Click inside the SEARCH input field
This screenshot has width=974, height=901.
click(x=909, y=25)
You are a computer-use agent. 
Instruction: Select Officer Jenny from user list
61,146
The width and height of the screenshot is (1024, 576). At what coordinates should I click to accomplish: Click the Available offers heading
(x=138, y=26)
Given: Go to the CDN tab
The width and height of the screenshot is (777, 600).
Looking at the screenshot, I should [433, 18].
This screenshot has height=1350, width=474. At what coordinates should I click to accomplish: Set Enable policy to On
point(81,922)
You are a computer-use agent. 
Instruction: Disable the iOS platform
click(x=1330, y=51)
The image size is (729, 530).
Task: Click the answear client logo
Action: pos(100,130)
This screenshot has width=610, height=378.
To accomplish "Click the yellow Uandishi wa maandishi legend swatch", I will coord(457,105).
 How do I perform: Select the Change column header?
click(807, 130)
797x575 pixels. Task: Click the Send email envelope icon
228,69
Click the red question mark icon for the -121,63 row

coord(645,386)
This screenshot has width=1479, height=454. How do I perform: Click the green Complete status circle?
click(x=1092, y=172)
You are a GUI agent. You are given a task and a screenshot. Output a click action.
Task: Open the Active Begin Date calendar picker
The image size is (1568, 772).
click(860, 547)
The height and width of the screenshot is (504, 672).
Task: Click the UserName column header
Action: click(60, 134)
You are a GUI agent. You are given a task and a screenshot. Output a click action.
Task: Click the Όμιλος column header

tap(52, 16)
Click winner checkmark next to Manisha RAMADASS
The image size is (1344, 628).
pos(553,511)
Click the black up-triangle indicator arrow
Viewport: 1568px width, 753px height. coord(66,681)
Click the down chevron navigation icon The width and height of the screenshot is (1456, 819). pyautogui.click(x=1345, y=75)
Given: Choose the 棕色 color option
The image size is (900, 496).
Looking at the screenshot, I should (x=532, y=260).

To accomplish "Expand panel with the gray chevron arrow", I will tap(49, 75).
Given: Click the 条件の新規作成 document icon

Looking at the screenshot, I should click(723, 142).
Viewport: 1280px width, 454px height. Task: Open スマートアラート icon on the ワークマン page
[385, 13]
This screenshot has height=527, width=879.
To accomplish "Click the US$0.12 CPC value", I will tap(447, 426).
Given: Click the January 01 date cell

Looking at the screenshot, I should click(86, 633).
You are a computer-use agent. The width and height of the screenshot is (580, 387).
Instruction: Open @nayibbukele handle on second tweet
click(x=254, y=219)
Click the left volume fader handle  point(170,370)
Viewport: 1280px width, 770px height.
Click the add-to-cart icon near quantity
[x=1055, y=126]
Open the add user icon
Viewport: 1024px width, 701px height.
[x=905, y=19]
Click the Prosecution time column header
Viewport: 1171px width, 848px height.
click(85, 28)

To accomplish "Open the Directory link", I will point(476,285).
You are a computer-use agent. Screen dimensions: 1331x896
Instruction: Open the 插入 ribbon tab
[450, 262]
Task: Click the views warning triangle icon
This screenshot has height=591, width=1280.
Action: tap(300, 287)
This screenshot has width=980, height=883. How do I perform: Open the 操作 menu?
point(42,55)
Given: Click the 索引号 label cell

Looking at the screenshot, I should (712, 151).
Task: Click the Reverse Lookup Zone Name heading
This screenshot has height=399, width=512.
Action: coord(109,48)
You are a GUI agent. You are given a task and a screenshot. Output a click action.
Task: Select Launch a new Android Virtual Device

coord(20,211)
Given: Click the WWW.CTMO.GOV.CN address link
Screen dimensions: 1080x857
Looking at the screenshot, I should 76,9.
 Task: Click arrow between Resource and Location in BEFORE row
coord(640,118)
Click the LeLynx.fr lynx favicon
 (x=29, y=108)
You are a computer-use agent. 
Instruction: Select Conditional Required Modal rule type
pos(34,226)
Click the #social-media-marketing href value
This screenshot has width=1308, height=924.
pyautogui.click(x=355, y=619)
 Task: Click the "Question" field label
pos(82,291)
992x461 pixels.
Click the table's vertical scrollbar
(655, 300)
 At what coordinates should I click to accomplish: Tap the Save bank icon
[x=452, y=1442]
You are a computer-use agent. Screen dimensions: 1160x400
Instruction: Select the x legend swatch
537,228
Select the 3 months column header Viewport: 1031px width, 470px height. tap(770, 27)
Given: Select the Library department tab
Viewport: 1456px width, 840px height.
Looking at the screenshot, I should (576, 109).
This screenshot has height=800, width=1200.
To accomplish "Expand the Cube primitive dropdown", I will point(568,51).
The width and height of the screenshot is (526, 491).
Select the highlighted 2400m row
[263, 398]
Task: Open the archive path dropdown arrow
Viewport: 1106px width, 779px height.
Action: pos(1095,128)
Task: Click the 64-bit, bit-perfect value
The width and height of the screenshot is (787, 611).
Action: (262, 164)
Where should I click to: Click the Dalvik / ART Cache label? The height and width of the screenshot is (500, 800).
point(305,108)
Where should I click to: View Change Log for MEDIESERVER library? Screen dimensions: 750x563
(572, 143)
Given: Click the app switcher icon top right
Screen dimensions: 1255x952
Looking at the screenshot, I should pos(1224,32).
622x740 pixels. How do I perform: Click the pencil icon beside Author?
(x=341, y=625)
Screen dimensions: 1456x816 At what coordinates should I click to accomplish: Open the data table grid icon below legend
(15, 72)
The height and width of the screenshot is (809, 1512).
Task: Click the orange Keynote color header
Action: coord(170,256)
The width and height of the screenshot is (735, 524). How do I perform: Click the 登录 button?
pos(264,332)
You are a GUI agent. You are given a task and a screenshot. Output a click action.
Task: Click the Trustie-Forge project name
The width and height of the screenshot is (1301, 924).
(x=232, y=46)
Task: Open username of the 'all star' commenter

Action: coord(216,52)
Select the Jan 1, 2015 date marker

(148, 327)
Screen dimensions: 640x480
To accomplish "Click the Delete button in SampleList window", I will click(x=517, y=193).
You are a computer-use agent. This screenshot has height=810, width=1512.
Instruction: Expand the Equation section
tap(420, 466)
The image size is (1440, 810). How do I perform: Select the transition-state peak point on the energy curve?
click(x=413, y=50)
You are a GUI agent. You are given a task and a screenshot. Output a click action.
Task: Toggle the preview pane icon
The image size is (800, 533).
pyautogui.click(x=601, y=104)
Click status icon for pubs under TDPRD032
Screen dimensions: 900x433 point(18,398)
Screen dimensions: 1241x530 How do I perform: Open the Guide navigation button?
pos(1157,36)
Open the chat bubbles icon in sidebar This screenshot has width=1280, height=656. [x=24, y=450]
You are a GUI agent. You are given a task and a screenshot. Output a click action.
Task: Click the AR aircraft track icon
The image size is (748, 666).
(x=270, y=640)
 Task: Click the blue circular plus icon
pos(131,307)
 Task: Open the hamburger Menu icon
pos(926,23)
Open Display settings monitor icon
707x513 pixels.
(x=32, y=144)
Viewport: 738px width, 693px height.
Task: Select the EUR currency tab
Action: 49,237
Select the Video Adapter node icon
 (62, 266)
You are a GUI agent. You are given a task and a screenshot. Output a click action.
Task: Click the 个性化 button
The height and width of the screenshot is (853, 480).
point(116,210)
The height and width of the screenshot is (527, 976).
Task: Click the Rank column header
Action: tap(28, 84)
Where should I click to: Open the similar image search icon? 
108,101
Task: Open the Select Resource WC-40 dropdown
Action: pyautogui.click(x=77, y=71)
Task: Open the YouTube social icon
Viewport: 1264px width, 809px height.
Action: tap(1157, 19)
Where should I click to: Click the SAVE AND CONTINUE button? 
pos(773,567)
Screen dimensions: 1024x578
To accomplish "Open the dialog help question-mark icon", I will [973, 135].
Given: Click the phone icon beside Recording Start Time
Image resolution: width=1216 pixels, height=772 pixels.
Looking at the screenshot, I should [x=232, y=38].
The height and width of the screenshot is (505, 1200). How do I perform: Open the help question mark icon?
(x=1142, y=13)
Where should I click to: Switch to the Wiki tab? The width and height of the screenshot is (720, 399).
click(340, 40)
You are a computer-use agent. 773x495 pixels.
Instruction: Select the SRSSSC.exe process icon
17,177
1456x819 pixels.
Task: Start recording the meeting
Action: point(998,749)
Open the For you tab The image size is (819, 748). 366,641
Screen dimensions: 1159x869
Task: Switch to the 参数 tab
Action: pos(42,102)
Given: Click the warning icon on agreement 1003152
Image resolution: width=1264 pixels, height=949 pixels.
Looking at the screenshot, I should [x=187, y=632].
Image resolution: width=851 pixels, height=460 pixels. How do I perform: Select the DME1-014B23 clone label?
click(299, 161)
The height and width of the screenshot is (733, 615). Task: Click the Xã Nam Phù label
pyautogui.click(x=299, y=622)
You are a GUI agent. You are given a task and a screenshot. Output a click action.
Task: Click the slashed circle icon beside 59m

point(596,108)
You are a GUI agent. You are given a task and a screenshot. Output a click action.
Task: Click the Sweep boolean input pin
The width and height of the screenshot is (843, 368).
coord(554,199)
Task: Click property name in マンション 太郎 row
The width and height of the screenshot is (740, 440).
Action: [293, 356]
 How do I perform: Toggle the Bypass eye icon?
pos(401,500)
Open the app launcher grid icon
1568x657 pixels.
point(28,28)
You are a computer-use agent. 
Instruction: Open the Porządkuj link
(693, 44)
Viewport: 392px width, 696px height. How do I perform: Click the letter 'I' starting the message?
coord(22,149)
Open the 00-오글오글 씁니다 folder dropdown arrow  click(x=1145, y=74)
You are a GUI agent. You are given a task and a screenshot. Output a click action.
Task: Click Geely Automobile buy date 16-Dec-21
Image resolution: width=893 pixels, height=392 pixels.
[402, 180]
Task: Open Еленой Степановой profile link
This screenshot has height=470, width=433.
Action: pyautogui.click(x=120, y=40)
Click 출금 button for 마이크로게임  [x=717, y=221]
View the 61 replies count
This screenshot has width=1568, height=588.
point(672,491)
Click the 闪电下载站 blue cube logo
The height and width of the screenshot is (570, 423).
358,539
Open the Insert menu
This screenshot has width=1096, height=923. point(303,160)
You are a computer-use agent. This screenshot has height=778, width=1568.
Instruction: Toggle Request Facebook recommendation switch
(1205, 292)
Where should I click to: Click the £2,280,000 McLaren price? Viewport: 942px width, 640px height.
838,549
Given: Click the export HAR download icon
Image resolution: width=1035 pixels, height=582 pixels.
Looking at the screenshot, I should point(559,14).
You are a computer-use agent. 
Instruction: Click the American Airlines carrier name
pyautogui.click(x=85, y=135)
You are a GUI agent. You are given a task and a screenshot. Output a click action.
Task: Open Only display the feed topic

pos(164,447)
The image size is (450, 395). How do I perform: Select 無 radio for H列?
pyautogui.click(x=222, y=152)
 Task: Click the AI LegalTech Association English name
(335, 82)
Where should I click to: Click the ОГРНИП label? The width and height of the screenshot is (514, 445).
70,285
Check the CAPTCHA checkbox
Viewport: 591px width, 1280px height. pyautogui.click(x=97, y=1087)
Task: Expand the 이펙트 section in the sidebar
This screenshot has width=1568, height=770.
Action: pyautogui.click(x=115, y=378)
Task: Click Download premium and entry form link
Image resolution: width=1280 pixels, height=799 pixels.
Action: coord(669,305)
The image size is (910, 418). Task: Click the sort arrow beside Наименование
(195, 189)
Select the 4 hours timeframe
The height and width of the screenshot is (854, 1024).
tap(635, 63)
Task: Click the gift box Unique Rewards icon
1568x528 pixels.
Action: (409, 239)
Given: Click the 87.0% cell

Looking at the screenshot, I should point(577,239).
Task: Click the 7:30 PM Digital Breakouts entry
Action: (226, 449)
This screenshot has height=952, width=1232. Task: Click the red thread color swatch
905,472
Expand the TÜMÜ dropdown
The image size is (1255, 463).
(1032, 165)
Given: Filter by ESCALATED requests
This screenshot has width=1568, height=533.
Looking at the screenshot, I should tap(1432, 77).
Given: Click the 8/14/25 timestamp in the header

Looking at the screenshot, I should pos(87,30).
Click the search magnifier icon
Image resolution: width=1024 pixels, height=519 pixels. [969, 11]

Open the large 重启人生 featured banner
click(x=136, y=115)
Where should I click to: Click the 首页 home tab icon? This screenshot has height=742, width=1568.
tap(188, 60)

Exercise objective — Produce a word-for-word copy of everything above from the line holding "Given: Go to the CDN tab" down to the line holding "This screenshot has width=610, height=378.", with both of those lines kept.

Response to the exercise —
Given: Go to the CDN tab
The width and height of the screenshot is (777, 600).
Looking at the screenshot, I should [433, 18].
This screenshot has height=1350, width=474. At what coordinates should I click to accomplish: Set Enable policy to On
point(81,922)
You are a computer-use agent. 
Instruction: Disable the iOS platform
click(x=1330, y=51)
The image size is (729, 530).
Task: Click the answear client logo
Action: pos(100,130)
This screenshot has width=610, height=378.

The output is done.